Could AI and Data Analytics Deliver Blockbuster Movies?

Hollywood has been slow to embrace data analytics when greenlighting and planning film projects, favoring gut instinct over what can be perceived as cold analysis. But innovative producers and studio executives are starting to view analytics as an ally.

In any industry, a lack of data can cause leaders to make damaging mistakes. In the film industry, stakes are high and mistakes are costly—often resulting in millions of dollars lost and careers compromised.

To avoid financial flops and help predict which movies will be successful, some filmmakers are testing new technologies. For instance, Warner Bros. recently inked a deal with Cinelytic, an AI-powered analytics platform that can assess star power and film potential.

Filmmakers can perform all kinds of analyses—just as retailers, banks, and other businesses do—to get an edge when vetting projects for investment. On the heels of the Warner Bros.–Cinelytic deal, more decision-makers may turn to data analytics, enhanced by location intelligence and AI, to decide which movies are made, how they’re marketed, and where they’re released.

Staying Competitive in a Changing Industry

In part, competition with streaming platforms such as Netflix has spurred filmmakers’ migration to data-driven operations. Netflix leverages machine learning to understand and anticipate its audience, and estimates the value of its personalization algorithm at $1 billion. With it, the company greenlights hundreds of films and projects each year and recommends personalized content to every user, delivering targeted entertainment directly to living rooms all over the world.

With a plethora of affordable, quality content available at home, moviegoers are increasingly selective about which films they’re willing to travel to a cinema to see. Producers aim to greenlight and deliver “event” movies that will overcome couchbound inertia and attract consumers’ discretionary cash.

How AI Can Help Plan Films

Many variables contribute to a film’s success, including star power, timing of its release and distribution locations, where the film takes place, marketing budget and strategy, and the intended audience.

AI platforms like Cinelytic can model virtually limitless combinations of variables, comparing them with historical and real-time data (such as social media buzz and competitor film performance) to predict success rates and potential revenue. The technology can model revenue implications of casting one lead actress over another, or of releasing the film in summer versus the winter holidays.
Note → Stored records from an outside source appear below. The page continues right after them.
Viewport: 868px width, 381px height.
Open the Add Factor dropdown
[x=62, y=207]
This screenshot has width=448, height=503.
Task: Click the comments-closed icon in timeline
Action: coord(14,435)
As the Hollywood Reporter noted in reporting on the Warner-Cinelytic deal, in the early stages of planning which movies to make, producers often have to make quick decisions. For example, during a film festival, they may only have a few hours to choose which film ideas to purchase. Executives can now use AI-powered analytics to vet the prospects for a film in minutes.
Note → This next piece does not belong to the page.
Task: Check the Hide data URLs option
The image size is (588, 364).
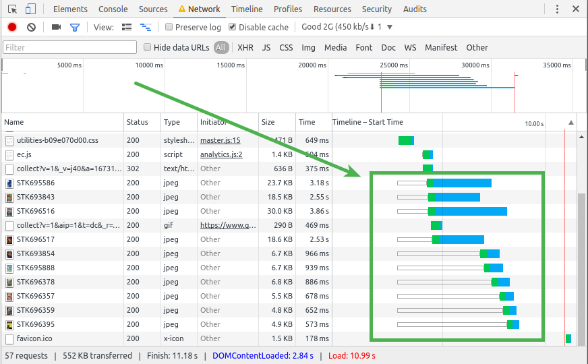Action: 148,47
The amount of rich data available in our connected world—and the speed at which AI can process it—means that producers can quickly build a business case to support a greenlight decision, complementing intuition with data-driven insight.
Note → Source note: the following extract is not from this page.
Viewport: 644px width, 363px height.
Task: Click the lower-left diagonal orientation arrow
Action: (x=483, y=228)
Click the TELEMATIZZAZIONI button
Data Analysis with Location in Focus

One way for movie executives to enhance this analytical approach is to view data in context of location. In this way, studios can discover which audiences might enjoy a film and where they’re located. When decision-makers understand what an audience values—whether that’s filmgoers, retail shoppers, or other consumers—they can predict spending patterns and plan a targeted marketing approach.

For instance, critics were surprised by the runaway success of films such as Black Panther, Wonder Woman, and I Can Only Imagine. They needn’t have been. The studios behind each film understood the target-audience’s demographics and psychographics, and delivered a story that resonated with their values. Like other demographic characteristics, values are often common to certain locations. For example, I Can Only Imagine was a hit in midwestern states with a large audience that identified with faith-based values. Characterized simply, these films were a case of supply meeting demand.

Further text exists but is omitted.